The dataset isolates and organises clinical signals relevant to cancer patients to support exploratory analysis, visualisation, and methodological machine learning workflows. It is designed as a technical foundation for bridging routine clinical data (MIMIC-IV) with external molecular resources (e.g.
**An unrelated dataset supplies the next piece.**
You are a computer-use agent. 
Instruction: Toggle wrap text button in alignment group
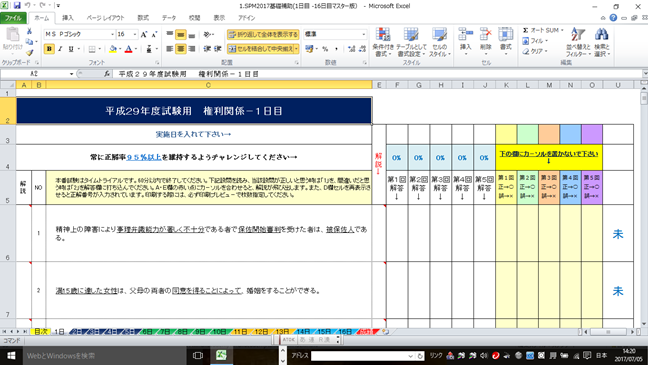263,34
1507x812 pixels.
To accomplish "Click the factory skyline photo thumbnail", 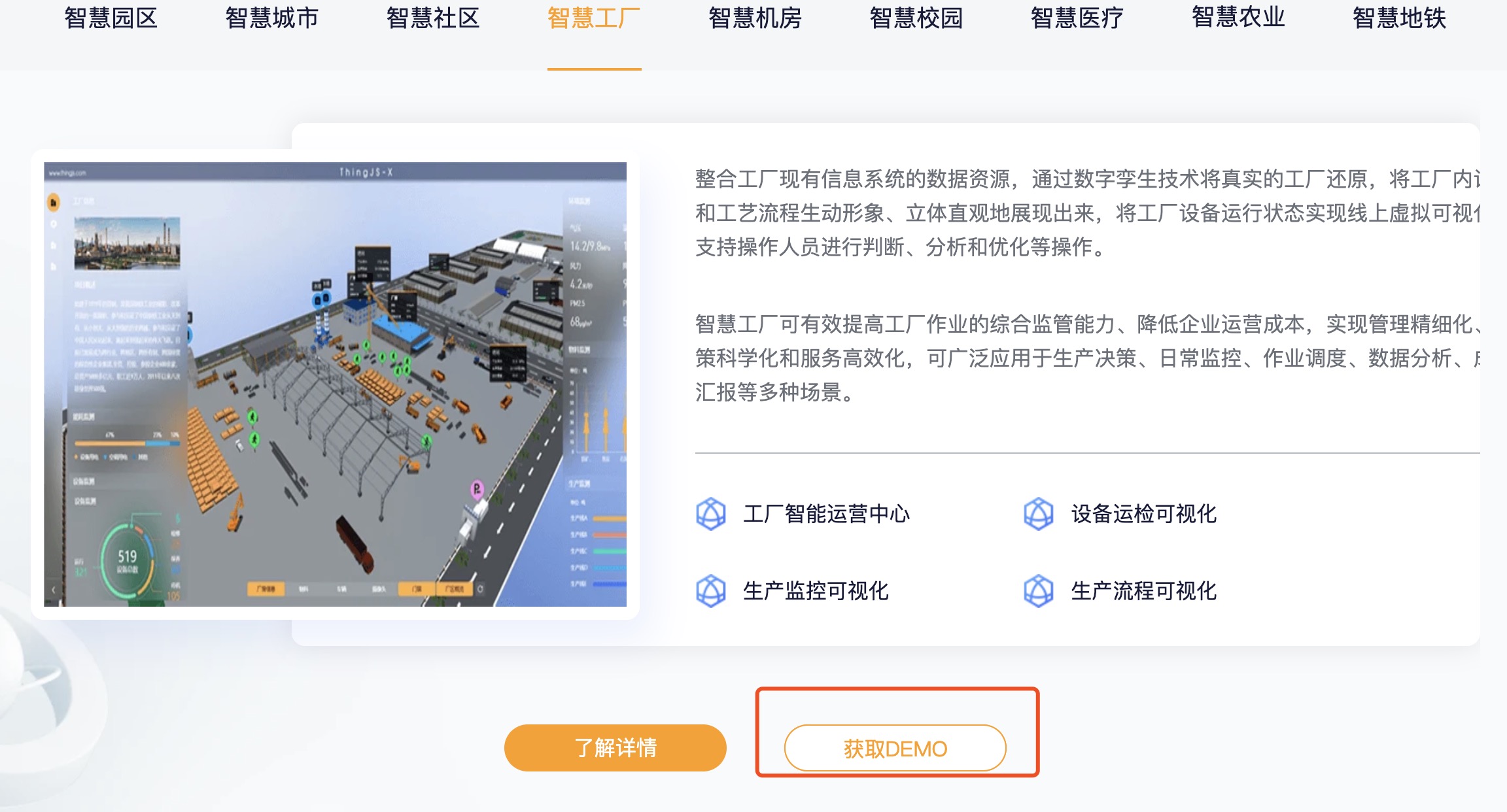I will click(x=127, y=243).
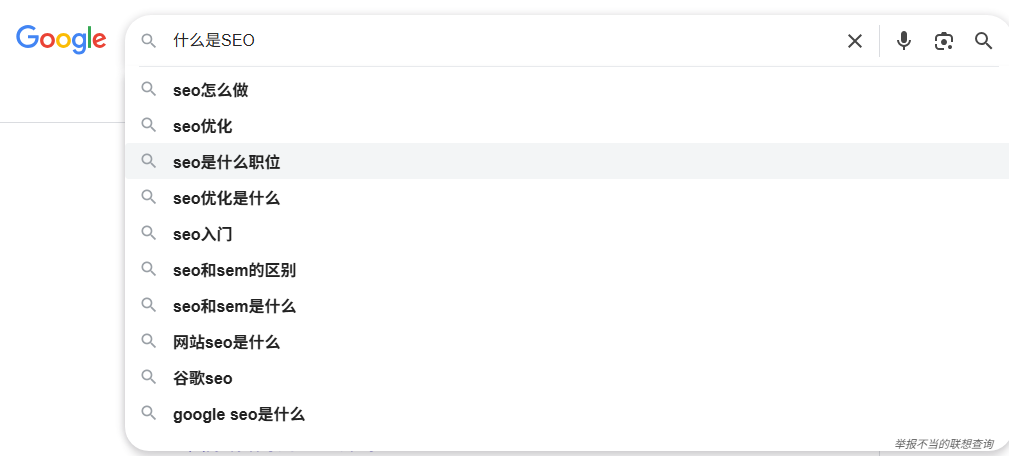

TCGA).

Workflow


Raw Clinical Tables → Oncology Filtering → Signal Selection → Derived Oncology Cohort → Dataset


  1. Extract core clinical tables
    Imported key MIMIC-IV tables (patients, admissions, diagnoses_icd, icustays, prescriptions, labevents) into a local PostgreSQL environment

  2. Identify oncology-relevant records
    Filtered diagnoses using cancer related ICD-9 (140–239) and ICD-10 (C00–D49) codes to define the clinical scope of the dataset

  3. Select relevant laboratory and treatment signals
    Retained laboratory variables such as blood counts, liver enzymes, and selected tumour markers, together with medications linked to chemotherapy, immunotherapy, or hormonal treatment

  4. Define a derived oncology cohort
    Built an ICD-based cohort table to enable efficient filtering and reproducible patient-level selection across downstream analyses

  5. Create supporting layers
    Added derived views for treatment timelines and labelled laboratory values to facilitate longitudinal interpretation and exploratory modelling

  6. Optimise for querying and reuse
    Applied indexes and materialised views to support interactive querying, dashboarding, and future analytical extensions

Metadata


Metadata

  • Source: MIMIC-IV v3.1
  • Institution: Beth Israel Deaconess Medical Center (2008–2022)
  • Modules Used: hosp, icu
  • Programming: PostgreSQL, Python (ETL), SQL (views and indexing)
  • Focus: Oncology-relevant EHR subset
  • Primary Cohort Definition: Patients with ICD-9/10 neoplasm codes
  • Compliance: PhysioNet DUA 1.5.0, HIPAA-deidentified, time-shifted

Core Schema Structure


Schema Structure

The dataset is organised into three complementary table categories:

CategoryDescriptionExamples
Main TablesCore entities: patients, admissions, ICU stays, cohort flagsoncology_patients, oncology_admissions, oncology_icustays, oncology_cohort
Fact TablesEvent-level clinical records: diagnoses, labs, prescriptions, medication adminoncology_diagnoses, oncology_labs, oncology_prescriptions, oncology_emar_detail
Reference TablesDictionaries and derived views for enrichment and summarisationoncology_icd_dict, oncology_labs_with_labels, oncology_emar_detail_with_times, oncology_treatment_windows

Oncology-focused MIMIC-IV schema

Use Cases


  • Track cancer patients longitudinally (laboratory values, medications, ICU exposure)
  • Prototype outcome or response modelling pipelines (methodological scope)
  • Build dashboards and exploratory clinical analytics
  • Practice reproducible clinical data engineering and SQL workflows
  • Integrate clinical trajectories with external genomics resources (e.g. TCGA)